# Module 05: Logistic Regression

## Prerequisites

In [None]:
# Helper packages
import pandas as pd
from plotnine import *

# Modeling packages
from sklearn.model_selection import train_test_split
from sklearn.preprocessing import OneHotEncoder
from sklearn.linear_model import LogisticRegression
from sklearn.linear_model import LogisticRegressionCV
from sklearn.metrics import roc_auc_score, plot_roc_curve

In [None]:
churn = pd.read_csv("../data/attrition.csv")

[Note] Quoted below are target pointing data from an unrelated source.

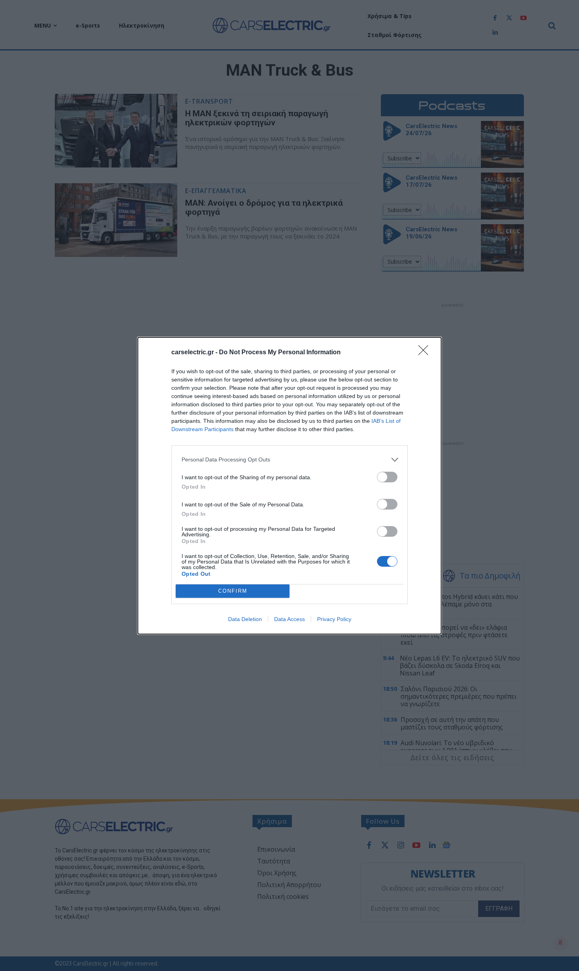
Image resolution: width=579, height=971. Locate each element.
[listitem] (289, 460)
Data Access (289, 619)
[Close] (425, 352)
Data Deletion (245, 619)
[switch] (387, 477)
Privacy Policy (334, 619)
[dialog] (289, 485)
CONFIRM (232, 591)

# recode response variable to 1/0
churn = churn.replace({"Attrition": {"Yes": 1, "No": 0}})

# create train/test split
train, test = train_test_split(
  churn, 
  train_size=0.7, 
  random_state=123, 
  stratify=churn[["Attrition"]],
  )

# separate features from labels and only use numeric features
X_train = train.drop("Attrition", axis=1)
y_train = train[["Attrition"]].values.ravel()

## Simple logistic regression

In [None]:
# model 1
lr_mod = LogisticRegression()
lr_fit1 = lr_mod.fit(X_train[["MonthlyIncome"]], y_train)

In [None]:
overtime = pd.get_dummies(X_train[["OverTime"]].copy())

# model 2
lr_mod = LogisticRegression()
lr_fit2 = lr_mod.fit(overtime, y_train)

### Interpretation

In [None]:
lr_fit1.predict_proba(X_train[["MonthlyIncome"]])

In [None]:
pred = pd.DataFrame(
  lr_fit1.predict_proba(X_train[["MonthlyIncome"]]), 
  columns=["No", "Yes"]
  )
  
pred["MonthlyIncome"] = X_train["MonthlyIncome"].reset_index(drop=True)

(ggplot(pred, aes('MonthlyIncome', 'Yes'))
  + geom_point(alpha=0.2)
  + scale_y_continuous(name="Probability of Attrition", limits=(0, 1)))

In [None]:
pred = pd.DataFrame(
  lr_fit2.predict_proba(overtime),
  columns=["No", "Yes"]
  )

pred["OverTime"] = X_train["OverTime"].reset_index(drop=True)

(ggplot(pred, aes('OverTime', 'Yes', color='OverTime'))
  + geom_boxplot(show_legend=False)
  + geom_rug(sides="b", position="jitter", alpha=0.2, show_legend=False)
  + scale_y_continuous(name="Probability of Attrition", limits=(0, 1))
  )

## Multiple logistic regression

In [None]:
feat = pd.get_dummies(X_train[["OverTime"]].copy())
feat["MonthlyIncome"] = X_train["MonthlyIncome"]

# model 3
lr_mod = LogisticRegression()
lr_fit3 = lr_mod.fit(feat, y_train)

In [None]:
pred = pd.DataFrame(
  lr_fit3.predict_proba(feat),
  columns=["No", "Yes"]
  )

pred = pred.join(X_train[["MonthlyIncome", "OverTime"]].reset_index(drop=True))

(ggplot(pred, aes("MonthlyIncome", "Yes", color="OverTime"))
  + geom_point(alpha=0.5, size=0.8)
  + scale_y_continuous(name="Probability of Attrition", limits=(0, 1)))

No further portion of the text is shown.